» AIM OF THE EXERCISE: Can you retype each of the entries below without changing a single character?

[Records for pointing at text and elements]
--- START ---
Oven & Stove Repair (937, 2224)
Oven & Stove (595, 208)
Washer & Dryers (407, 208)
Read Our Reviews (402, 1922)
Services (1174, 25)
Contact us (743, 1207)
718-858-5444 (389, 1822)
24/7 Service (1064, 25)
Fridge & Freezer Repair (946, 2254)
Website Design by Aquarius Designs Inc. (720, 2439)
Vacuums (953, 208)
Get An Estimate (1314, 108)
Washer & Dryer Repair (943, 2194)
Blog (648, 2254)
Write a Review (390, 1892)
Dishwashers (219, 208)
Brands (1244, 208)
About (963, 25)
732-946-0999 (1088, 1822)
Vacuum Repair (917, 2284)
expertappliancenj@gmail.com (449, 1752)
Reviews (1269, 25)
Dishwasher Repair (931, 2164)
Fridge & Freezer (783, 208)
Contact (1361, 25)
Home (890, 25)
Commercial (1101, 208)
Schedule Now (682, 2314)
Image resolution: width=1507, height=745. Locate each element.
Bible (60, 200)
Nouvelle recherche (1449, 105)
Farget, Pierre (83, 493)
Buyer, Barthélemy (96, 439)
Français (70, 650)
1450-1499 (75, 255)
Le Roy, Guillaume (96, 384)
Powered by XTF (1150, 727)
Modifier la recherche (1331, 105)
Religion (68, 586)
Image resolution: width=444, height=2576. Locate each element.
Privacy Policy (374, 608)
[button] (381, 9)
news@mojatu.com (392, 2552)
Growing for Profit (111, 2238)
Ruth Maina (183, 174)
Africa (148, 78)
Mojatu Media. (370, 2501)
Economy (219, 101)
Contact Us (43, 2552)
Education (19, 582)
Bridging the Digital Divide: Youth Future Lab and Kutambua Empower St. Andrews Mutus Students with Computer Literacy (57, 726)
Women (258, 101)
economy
--- END ---
» RESULT OF THE EXERCISE:
Oven & Stove Repair (937, 2224)
Oven & Stove (595, 208)
Washer & Dryers (407, 208)
Read Our Reviews (402, 1922)
Services (1174, 25)
Contact us (743, 1207)
718-858-5444 (389, 1822)
24/7 Service (1064, 25)
Fridge & Freezer Repair (946, 2254)
Website Design by Aquarius Designs Inc. (720, 2439)
Vacuums (953, 208)
Get An Estimate (1314, 108)
Washer & Dryer Repair (943, 2194)
Blog (648, 2254)
Write a Review (390, 1892)
Dishwashers (219, 208)
Brands (1244, 208)
About (963, 25)
732-946-0999 (1088, 1822)
Vacuum Repair (917, 2284)
expertappliancenj@gmail.com (449, 1752)
Reviews (1269, 25)
Dishwasher Repair (931, 2164)
Fridge & Freezer (783, 208)
Contact (1361, 25)
Home (890, 25)
Commercial (1101, 208)
Schedule Now (682, 2314)
Image resolution: width=1507, height=745. Locate each element.
Bible (60, 200)
Nouvelle recherche (1449, 105)
Farget, Pierre (83, 493)
Buyer, Barthélemy (96, 439)
Français (70, 650)
1450-1499 (75, 255)
Le Roy, Guillaume (96, 384)
Powered by XTF (1150, 727)
Modifier la recherche (1331, 105)
Religion (68, 586)
Image resolution: width=444, height=2576. Locate each element.
Privacy Policy (374, 608)
[button] (381, 9)
news@mojatu.com (392, 2552)
Growing for Profit (111, 2238)
Ruth Maina (183, 174)
Africa (148, 78)
Mojatu Media. (370, 2501)
Economy (219, 101)
Contact Us (43, 2552)
Education (19, 582)
Bridging the Digital Divide: Youth Future Lab and Kutambua Empower St. Andrews Mutus Students with Computer Literacy (57, 726)
Women (258, 101)
economy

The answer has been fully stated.